Ronald Kessler reporting from Washington, D.C. — More than any other unscripted comment during his campaign, President Obama’s admonition to supporters booing the mention of Mitt Romney’s name that “voting is the best revenge” spotlights his character and his motivation.
As noted in my story
“'The Obamas' Confirms Worst Fears About the President," Jodi Kantor’s book “The Obamas” is based on interviews with close associates of the first couple and paints a devastating portrait of the president. A New York Times reporter, Kantor says Obama is an elitist with a chip on his shoulder.
“He often showed a sweeping disdain for entire categories of the powerful — members of Congress, bankers — and a natural attraction to underdogs, to anyone he saw as vulnerable, ignored, or left behind,” Kantor says. He even has no use for the fawning press, which occasionally ventures criticism of him.
Obama views opposition to his agenda as a series of tendentious and ill-motivated allegations, a continuation of the nastiest rhetoric from the 2008 campaign, Kantor observes in her book, which is based in part on interviews with 33 current or former White House aides or Cabinet officers.

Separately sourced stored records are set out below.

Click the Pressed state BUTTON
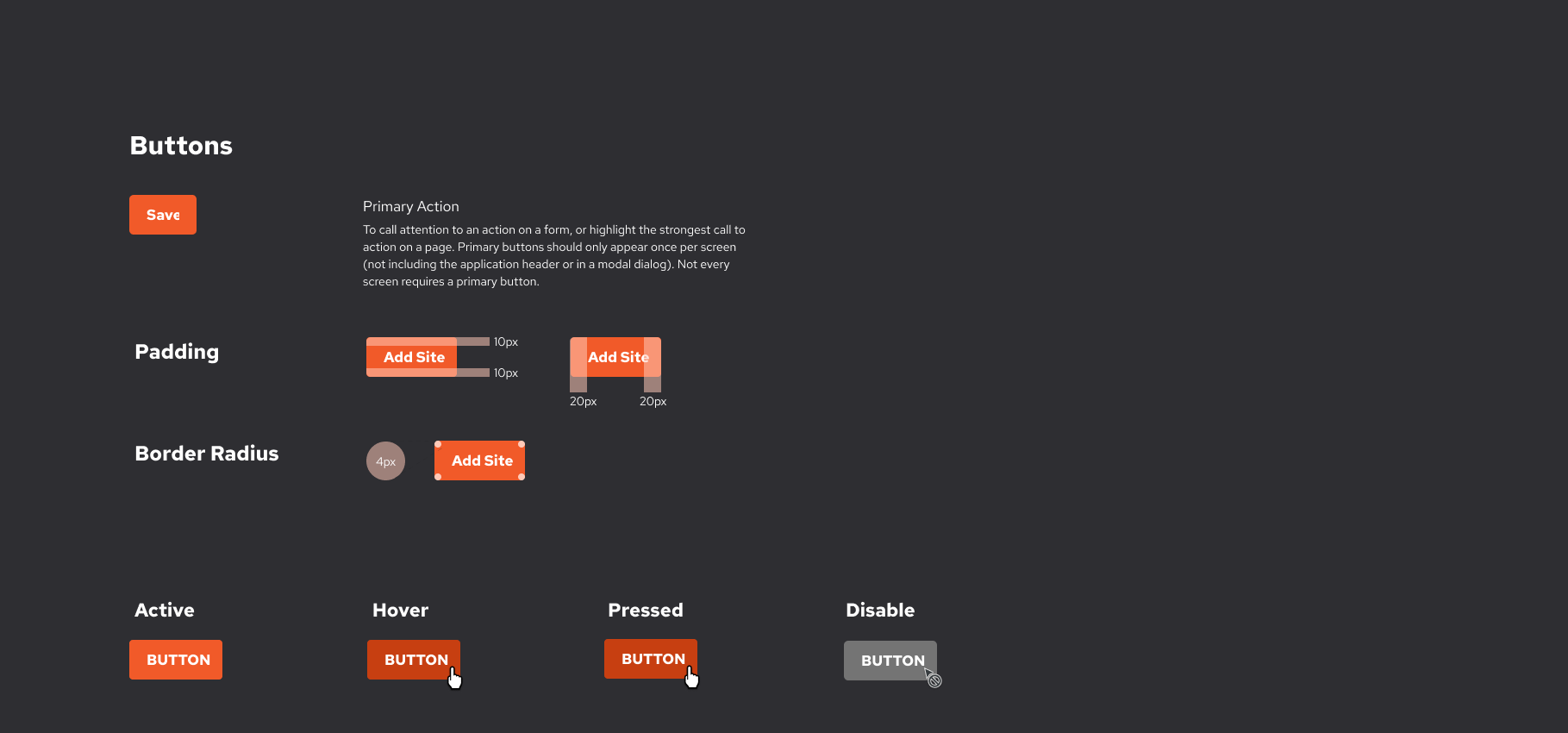1568x733 pixels. click(x=651, y=659)
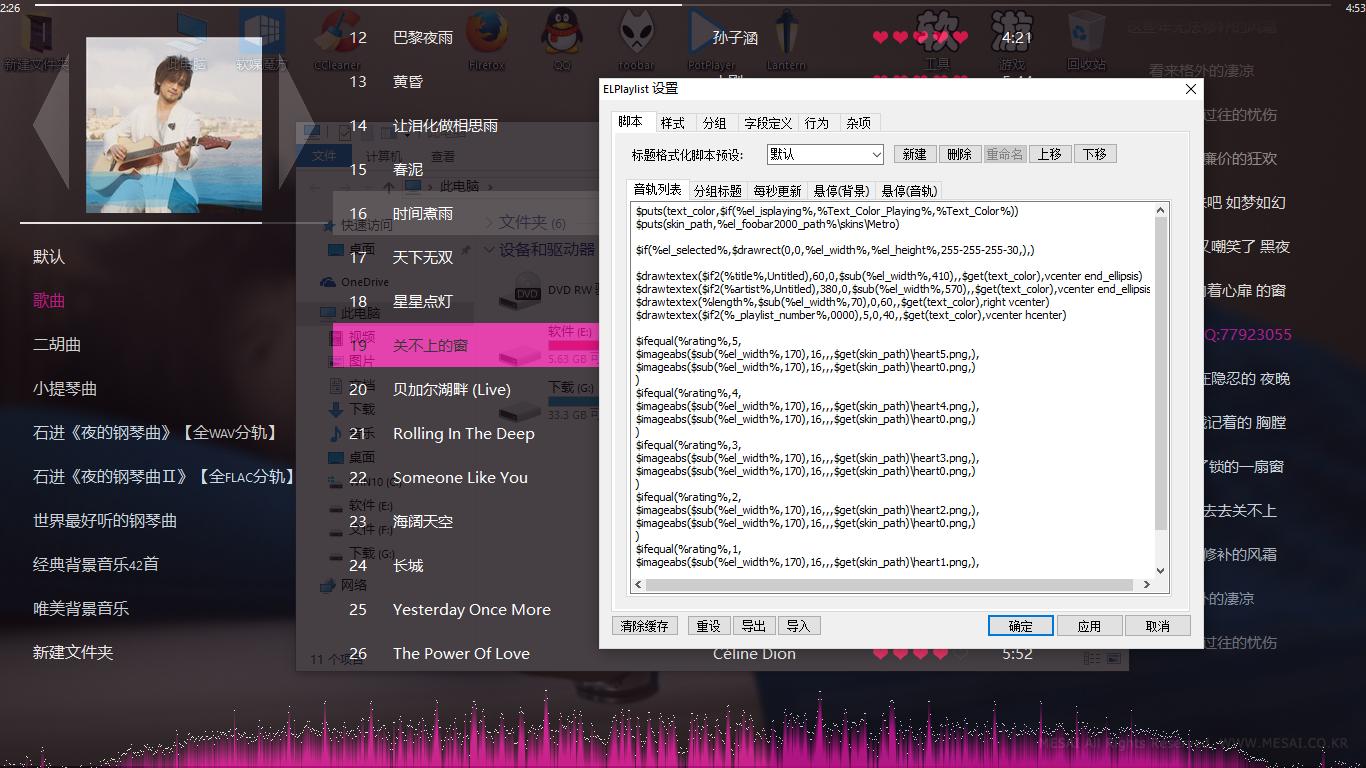Switch to the 样式 tab

coord(673,122)

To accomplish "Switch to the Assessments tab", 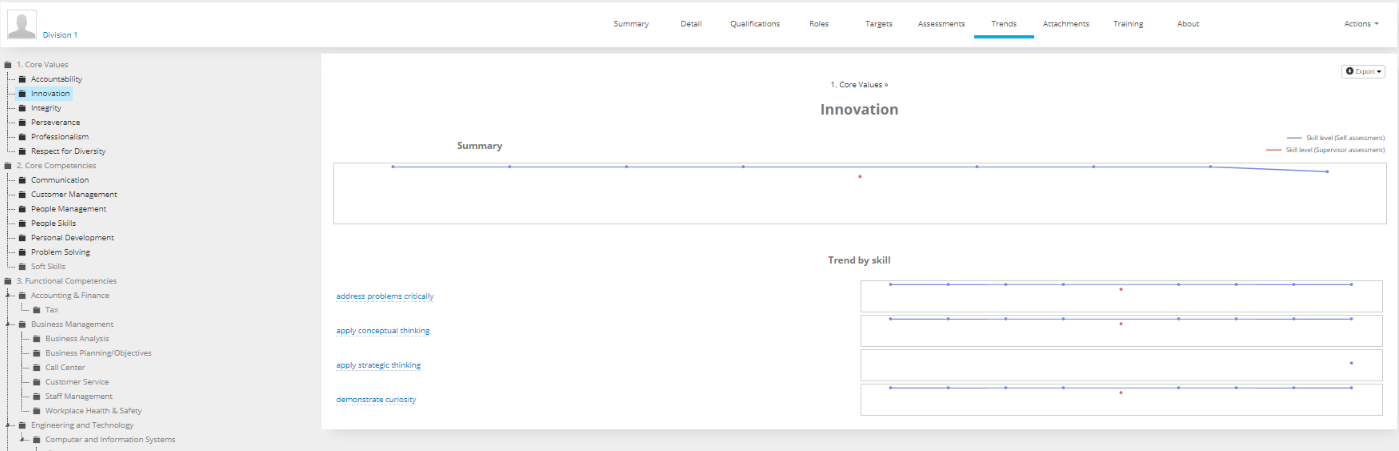I will click(941, 23).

“Because of prejudice, some Americans were never going to accept anything he did as president, Obama told aides,” according to Kantor. “As a consequence,” the book says, “it is not clear that the Obamas heard what was most valuable and true in the public resistance to the healthcare plan and its overall cost.”
As for running for a second term, it’s not to restore the country to strength and prosperity. Rather, “Obama’s rationale for another term still sounded mainly defensive: He had to run to save the country from Republicans, or he wanted four more years to validate the work he had already done as president,” Kantor says.
Thus, Obama’s comment that voters should vote for revenge sums up his motivation for running: to get back at the hated establishment, which by definition includes Republicans. While he may have been riffing on the expression “Living well is the best revenge,” you don’t talk about revenge against another individual unless you mean it. It’s the same nasty attitude of the Rev. Jeremiah Wright Jr., his longtime preacher, sounding board, and mentor.
Wright said America created the AIDS virus to kill off blacks. “We are only able to maintain our level of living by making sure that Third World people live in grinding poverty,” Wright said. “God d*** America!” Thus, Obama emerges as the community organizer he once was — and the exact opposite of the person Americans thought they were electing as president.
According to “The Obamas,” Obama looks forward to leaving the presidency. Then, writes Kantor, he would “finally be unencumbered by politics and free to create real, lasting change.” That mirrors Obama’s recent comment that change can only be achieved from outside Washington.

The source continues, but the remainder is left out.